### [Task objective]
Return each line of the records below that contains the word "agent".

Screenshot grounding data
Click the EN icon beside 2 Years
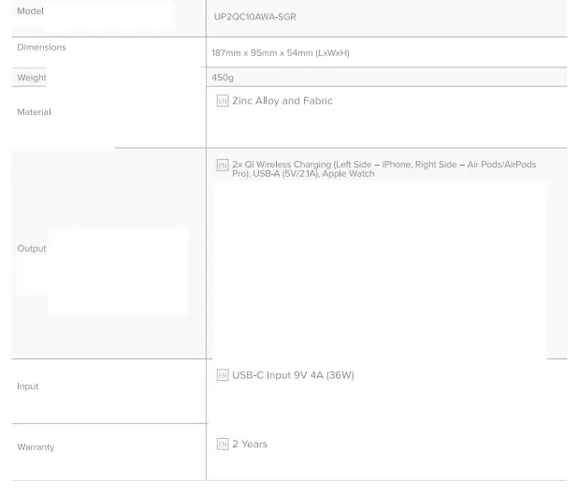579x496 pixels. [x=223, y=445]
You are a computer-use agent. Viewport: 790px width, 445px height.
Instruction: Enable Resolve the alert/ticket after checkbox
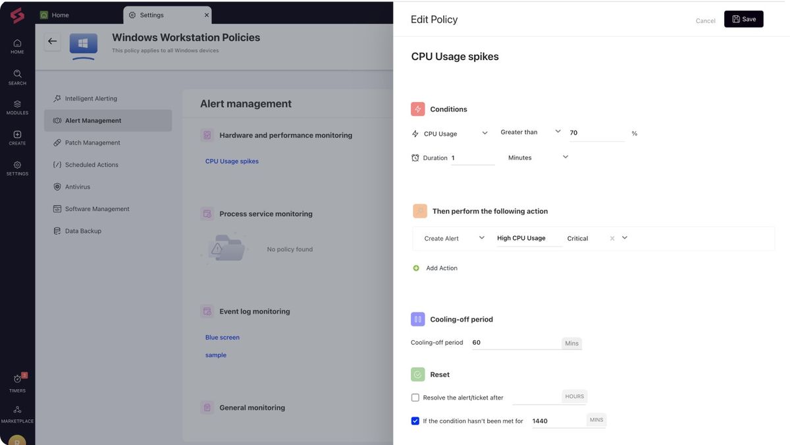coord(415,398)
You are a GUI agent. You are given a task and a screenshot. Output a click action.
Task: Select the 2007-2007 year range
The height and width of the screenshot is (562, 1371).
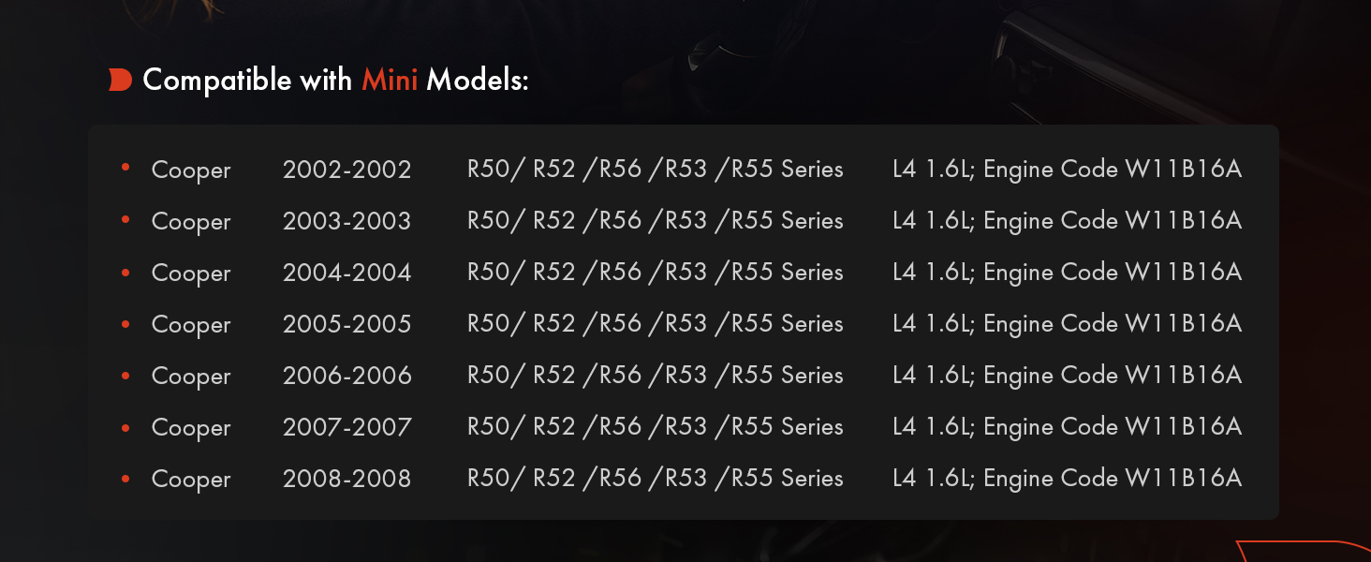tap(346, 427)
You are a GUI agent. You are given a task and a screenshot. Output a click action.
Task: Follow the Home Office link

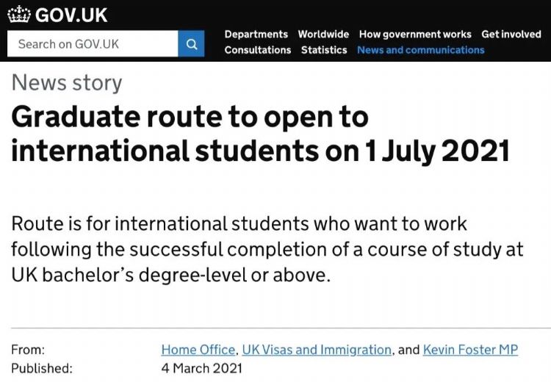[x=198, y=350]
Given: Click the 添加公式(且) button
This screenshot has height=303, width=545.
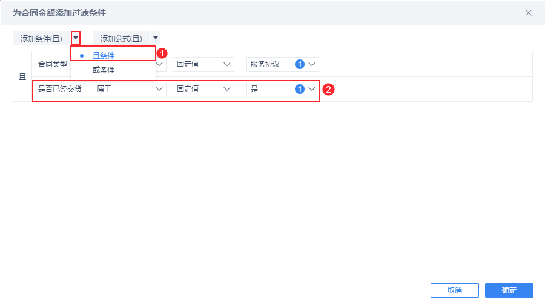Looking at the screenshot, I should pos(121,38).

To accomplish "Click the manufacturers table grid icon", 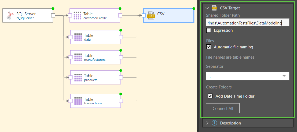I will tap(78, 57).
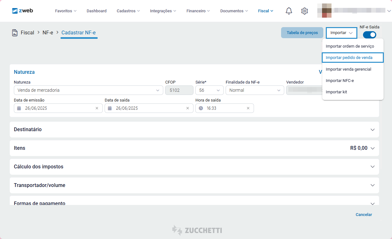
Task: Open the settings gear icon
Action: 304,11
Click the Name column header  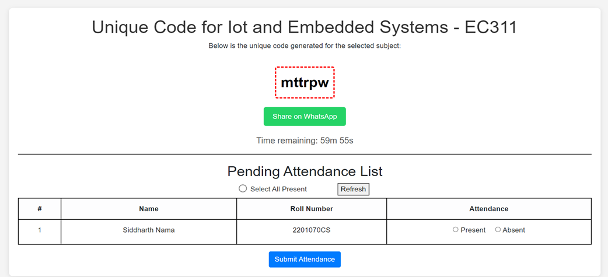tap(149, 209)
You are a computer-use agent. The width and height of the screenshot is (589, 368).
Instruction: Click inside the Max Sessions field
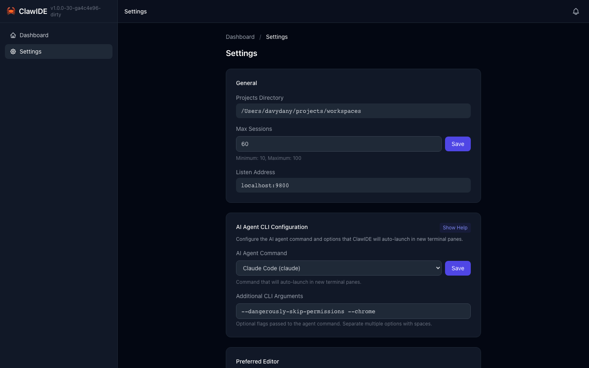click(339, 144)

### [Problem solution]
You are a computer-use agent. Viewport: 790px width, 445px height.
You are a GUI agent. You are given a task and a screenshot. Output a click action.
You are a GUI agent. You are given a task and a screenshot. Output a click action.
You are a computer-use agent. The width and height of the screenshot is (589, 368).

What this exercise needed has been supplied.